Faculty & Staff
The Swarthmore Summer Scholars Program (S3P) is driven by challenging academics with direct instruction from four Swarthmore professors.
Allison Dorsey, Director, Professor of History
My mother was an avid reader who expected her children would do well in school. Two high school teachers conspired to be my mentors and guided me to college. I was the first of my mother's eight children to graduate from college. I followed my interest in the past and my love of reading to a Ph.D. in American history from the University of California at Irvine.
My work is focused on the history of the African American struggle for freedom and equality from the period of Reconstruction to the turn of the 20th century. I've also developed an interest in teaching the history of the modern civil rights movement, the American West, and the history of food in America.
My students would tell you that I am very good at asking complicated, layered questions and expecting equally complicated and layered answers. I believe understanding the past requires information and analysis. My favorite instruction is 'read a book.' All my classes are reading and discussion intensive.
My best hope for the Summer Scholars Program is that we provide talented young people with an academically challenging summer learning experience. I want them to understand that the faculty is committed to helping them master new skills which will help them meet their goals. It is my expectation that all our summer scholars will thrive at Swarthmore and beyond.

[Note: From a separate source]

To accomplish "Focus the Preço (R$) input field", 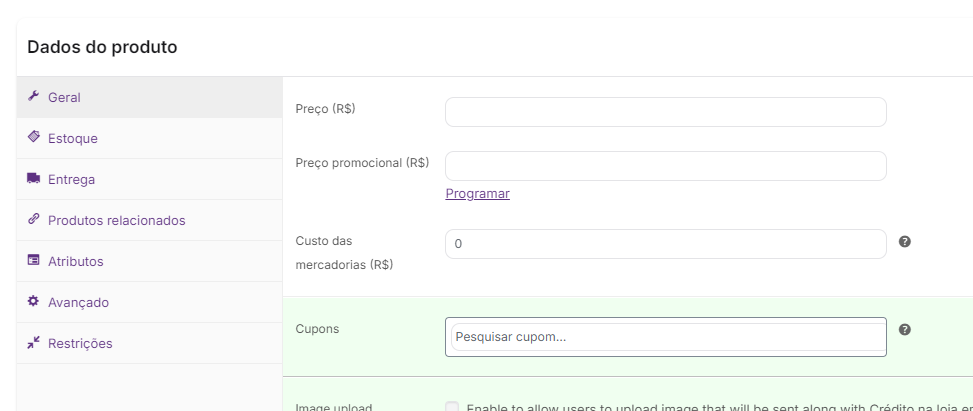I will click(665, 112).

Associate Professor of English Literature
I graduated from UCLA with a B.A. in English (and a concentration in American Literature) before earning my Ph.D. at Yale in American Studies. My current research focuses on the development of African American autobiography during the Jim Crow era and I teach courses on black autobiography, too; I also teach a range of courses involving African American literature from emancipation to the present, including an advanced course on black culture since the 1980s.

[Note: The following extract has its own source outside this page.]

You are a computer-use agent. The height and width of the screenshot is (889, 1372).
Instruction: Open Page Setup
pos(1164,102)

At Swarthmore, I have been an active member of both the English Literature Department and the Black Studies Program and the enthusiastic coordinator of the Mellon Mays Undergraduate Fellowship Program. As a professor, I have served as a mentor to students both formally and informally, and I have been committed to supporting the College’s efforts to be even more diverse and more accessible. For these reasons, I am especially honored—and excited!—to be working with S3P.
Professor of Mathematics
I completed my B.S. in mathematics at Allegheny College and my Ph.D. in mathematics at the University of Illinois, Chicago. I have done research in graph theory and coding theory and my current interests are primarily in pedagogical writing. I love mathematics because it is beautiful, abstract, logical, and profound, and because it is essential to understanding and accomplishment in the sciences and other quantitative fields. These very same qualities can also make studying math frustrating and difficult, especially when the ideas and techniques become much more complex as they do in college. Success in math at any level requires struggle, practice, acknowledging confusion, and working through failure. I want to guide S3P students as they explore new mathematical ideas, strengthen fundamental skills, and gain the confidence and maturity they need to reach their academic goals.
Associate Professor of Physics
I studied physics and chemistry at Williams College. After college, I spent a year working in an urban community development organization in southern California, providing support to the after-school and summer programs for neighborhood children living in the community. I then returned to an academic setting, earning my Ph.D. in physics at Harvard University. I spent several years as a postdoctoral researcher evaluating methods for teaching introductory physics, including studying the impact of teaching methods on the success of women and underrepresented groups in physics courses.
Since my arrival at Swarthmore in 2003, I have continued research in both the evaluation of undergraduate science education and biological physics and I enjoy working on projects with Swarthmore students in both areas. My teaching ranges from introductory physics for engineers and life science students to quantum mechanics and biological physics for physics majors. In my teaching, I seek to get to know my students and help them develop as individual learners and problem solvers in ways that will benefit them after my class is over. I treasure the privilege of knowing and interacting with so many amazing students, and I am looking forward to that opportunity as I begin teaching in the 2016 Swarthmore Summer Scholars Program.
Edward Hicks Magill Professor of Mathematics and Natural Sciences
I was born in Brooklyn. My mother was a garment worker, my father a machinist in the aerospace/defense industry. My high school education was at a poor school, and I did poorly. A cousin helped me get accepted to a local liberal arts college, though this was contingent on my participating in a program for students whose high school background was weak. Once I understood how to be a college student, I went on to major in physics and graduated with honors. I earned my M.S. and Ph.D. in Physics at New York University, with post-doctoral work at the University of Oxford. My fields of specialty are laser atomic physics and biomedical imaging physics.
When I teach the large introductory physics course at Swarthmore, I am painfully aware that first-year students come with vastly different levels of preparation. I try to make them feel at home with an informal atmosphere interspersed with (hopefully good!) humor. If students feel comfortable in class, they will feel free to visit faculty outside of class. In the sciences, any student can go to any professor's office at any time to talk or get help. I am proud to have been part of the faculty committee that helped bring about the Summer Scholars Program and feel that this experience can help entering students address the challenges they might face.